By Tim Mackey | February 28, 2023
Miami women’s basketball players Haley and Hanna Cavinder, transfers from Fresno State, are the subject of NCAA’s first NIL infraction. Although the Cavinder sisters have stated that NIL did not affect their decision to transfer to Miami, the head coach of the Miami women’s basketball team, Katie Meier, arranged a meeting last year between the sisters and one of the University’s most prominent boosters and Miami businessmen, John Ruiz.

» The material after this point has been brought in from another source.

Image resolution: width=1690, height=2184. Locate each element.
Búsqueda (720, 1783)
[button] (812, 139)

NCAA started its investigation in May 2022 after Ruiz posted an image of him with Haley and Hanna in front of his Miami home. As the investigation has closed, the Cavinder sisters and Ruiz were not punished. However, Miami’s women’s basketball team must pay a $5,000 fine and a separate fine equal to one percent of the program’s budget. The Hurricanes’ program will also serve a year of probation, which includes reductions in recruiting and official visits.

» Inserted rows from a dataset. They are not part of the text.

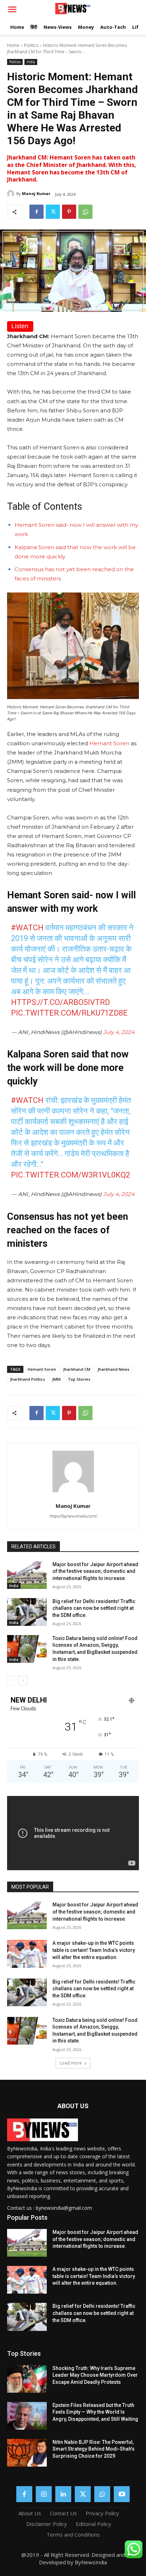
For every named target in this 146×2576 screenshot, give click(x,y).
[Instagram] (44, 2494)
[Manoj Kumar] (11, 193)
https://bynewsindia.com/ (73, 1516)
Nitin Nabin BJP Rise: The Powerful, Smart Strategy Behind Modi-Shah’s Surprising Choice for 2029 (93, 2449)
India (31, 61)
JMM (56, 1379)
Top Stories (79, 1379)
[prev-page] (11, 1680)
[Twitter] (53, 212)
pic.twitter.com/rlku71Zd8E (69, 1012)
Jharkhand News (113, 1369)
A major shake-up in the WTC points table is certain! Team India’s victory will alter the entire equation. (93, 1950)
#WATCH (27, 927)
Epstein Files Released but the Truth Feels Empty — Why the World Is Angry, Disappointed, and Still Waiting (95, 2412)
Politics (31, 45)
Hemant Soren (110, 743)
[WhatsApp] (85, 212)
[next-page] (22, 1680)
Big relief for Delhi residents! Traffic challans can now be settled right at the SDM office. (93, 1608)
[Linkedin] (63, 2494)
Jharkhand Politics (27, 1379)
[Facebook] (36, 212)
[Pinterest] (69, 212)
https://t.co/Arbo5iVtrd (60, 1002)
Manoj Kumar (36, 193)
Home (13, 45)
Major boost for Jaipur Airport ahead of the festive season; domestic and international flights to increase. (95, 1571)
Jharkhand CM (76, 1369)
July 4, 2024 (119, 1032)
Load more (71, 2063)
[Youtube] (122, 2494)
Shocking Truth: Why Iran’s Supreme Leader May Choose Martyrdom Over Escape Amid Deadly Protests (95, 2375)
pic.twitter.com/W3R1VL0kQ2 (70, 1174)
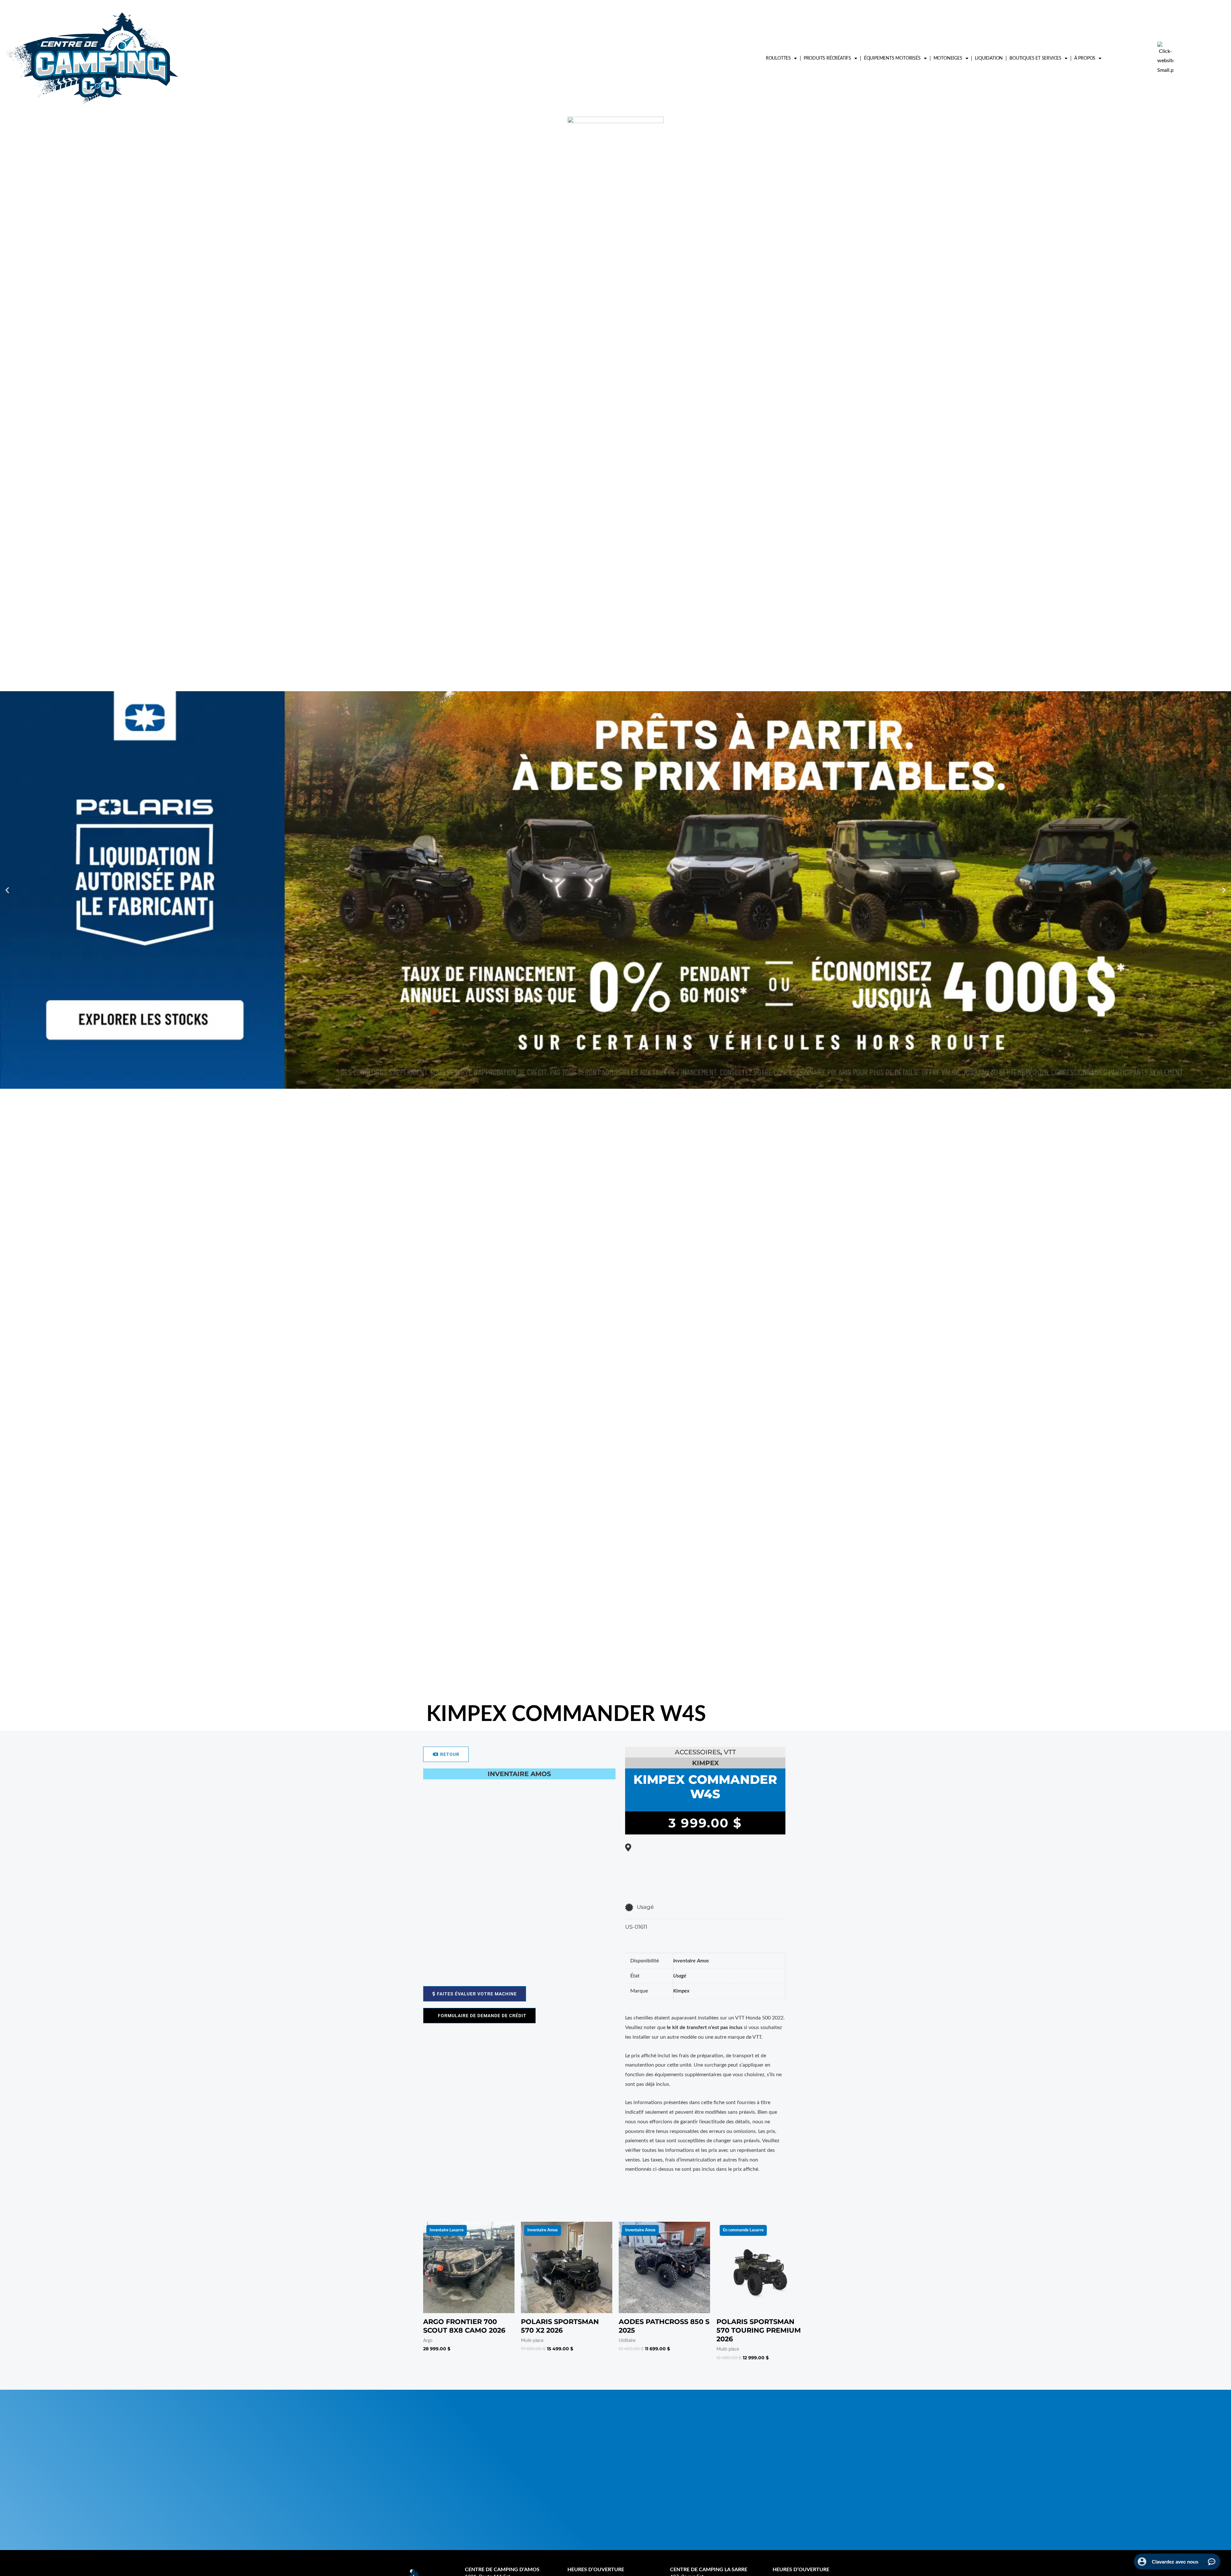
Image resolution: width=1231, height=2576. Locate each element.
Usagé (679, 1975)
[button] (7, 890)
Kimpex (681, 1990)
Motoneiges (948, 58)
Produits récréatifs (827, 58)
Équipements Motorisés (892, 58)
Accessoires (697, 1752)
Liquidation (989, 58)
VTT (730, 1752)
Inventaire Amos (691, 1960)
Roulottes (778, 58)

As far as Coach Meier is concerned, Meier has been suspended for three games as the team is right on the bubble for making the March Madness tournament. Although Meier has called the violation an “inadvertent mistake,” the NCAA still finds it to be violating the “head-coach responsibility.”
What did we learn from this case?
Regarding the Cavinder sisters’ case, the NCAA could not find any direct evidence of NIL-related severe inducements at the University of Miami. Meier never asked Ruiz to offer the athletes a deal. The NCAA reported that NIL opportunities weren’t discussed between Ruiz and the Cavinder twins at dinner. Yet, Meier was still punished for setting the meeting up.

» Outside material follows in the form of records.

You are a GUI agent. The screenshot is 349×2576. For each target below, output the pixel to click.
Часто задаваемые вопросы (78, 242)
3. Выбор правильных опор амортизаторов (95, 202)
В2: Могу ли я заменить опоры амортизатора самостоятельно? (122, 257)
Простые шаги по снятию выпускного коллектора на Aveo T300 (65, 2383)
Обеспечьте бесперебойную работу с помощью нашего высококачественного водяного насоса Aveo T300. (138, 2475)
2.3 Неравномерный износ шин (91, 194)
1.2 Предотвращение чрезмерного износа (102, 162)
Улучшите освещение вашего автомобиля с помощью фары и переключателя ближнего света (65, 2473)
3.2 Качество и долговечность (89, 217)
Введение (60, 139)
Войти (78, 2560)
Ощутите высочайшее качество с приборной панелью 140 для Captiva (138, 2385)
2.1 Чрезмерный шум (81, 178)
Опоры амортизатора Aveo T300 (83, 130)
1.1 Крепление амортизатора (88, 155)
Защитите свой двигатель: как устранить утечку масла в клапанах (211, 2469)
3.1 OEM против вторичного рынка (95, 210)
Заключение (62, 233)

However, the NCAA has clarified that this punishment isn’t a precedent for future violations. The NCAA has also displayed a want to focus on high-profile deals, punish even the most minor infractions, and use all tactics available to avoid lawsuits. The NCAA is still willing to go to great lengths to prove an infraction, no matter how minuscule.
NCAA’s New NIL Rules
At the start of 2023, the NCAA implemented its new NIL rules that follow a guilty until proven innocent model. This rule change allows the NCAA enforcement staff to make formal allegations of impermissible conduct based on presumptions from any substantial evidence. Universities will then have to clearly demonstrate that these allegations are false with credible and sufficient evidence, or else the hearing panel has the capability to conclude that a violation occurred and hand down punishments accordingly. The allegations against the Cavinder sisters’ were from May 2022, so these rules did not apply to that case.
This new structure for dealing with possible NIL violations opens the door to all types of manipulation between schools. However, Jon Duncan, the NCAA’s vice president of enforcement, stated that they work very hard to test the information that comes their way. This system allows the NCAA to enforce the rules without needing a smoking gun in every violation case.